INTERVIEW : ANGELIKA HAGER

profil: À quel point votre coup du sort vous a-t-il mis en colère ?
Meyerhoff : Bizarrement, la colère, qui était définitivement une de mes compagnes de vie, ne s’est pas manifestée. J’ai pris la liberté de dire simplement : ça m’est arrivé.

profil: Non, pourquoi-je m’apitoyer sur mon sort ?
Meyerhoff : Dans le blog sur sa mort suite à une tumeur au cerveau, l’écrivain Wolfgang Herrndorf s’est posé la contre-question : pourquoi pas moi ? J’ai également décidé d’accepter l’événement.

profil: Dans « Hamsters in the Back Stream », vous vous décrivez comme « Fitti ». Y avait-il une explication médicale ?
Meyerhoff : J’ai eu ce qu’on appelle un accident vasculaire cérébral cryptogénique. Mon médecin m’a donné ce terme. Cela signifie qu’il n’y a aucune explication à cela. J’ai juste dit :  » Eh bien, ce n’est pas la seule chose dans ma vie qui est cryptogénique.  » Elle a trouvé cela assez amusant.

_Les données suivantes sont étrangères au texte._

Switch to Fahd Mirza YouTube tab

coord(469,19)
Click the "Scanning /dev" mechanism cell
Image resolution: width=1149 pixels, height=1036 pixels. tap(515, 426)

profil: On dit souvent que c’était un signal d’alarme du corps indiquant que les choses ne pouvaient pas continuer ainsi.
Meyerhoff : Je n’ai jamais été particulièrement autodestructeur. Je n’ai jamais été du genre à boire 14 shots, à fumer en chaîne puis à tomber de bonheur. Mais bien sûr je connais des gens qui sont en excellente santé malgré ce mode de vie. La santé est tout simplement injuste.

profil: Les artistes ont-ils souvent tendance à s’autodétruire ?
Meyerhoff : Il y en a qui brûlent littéralement dans leur art. Dans la pièce « The World Behind », en tant qu’artiste, j’avais envie d’entrer en contact avec l’abîme. En même temps, j’en avais aussi peur.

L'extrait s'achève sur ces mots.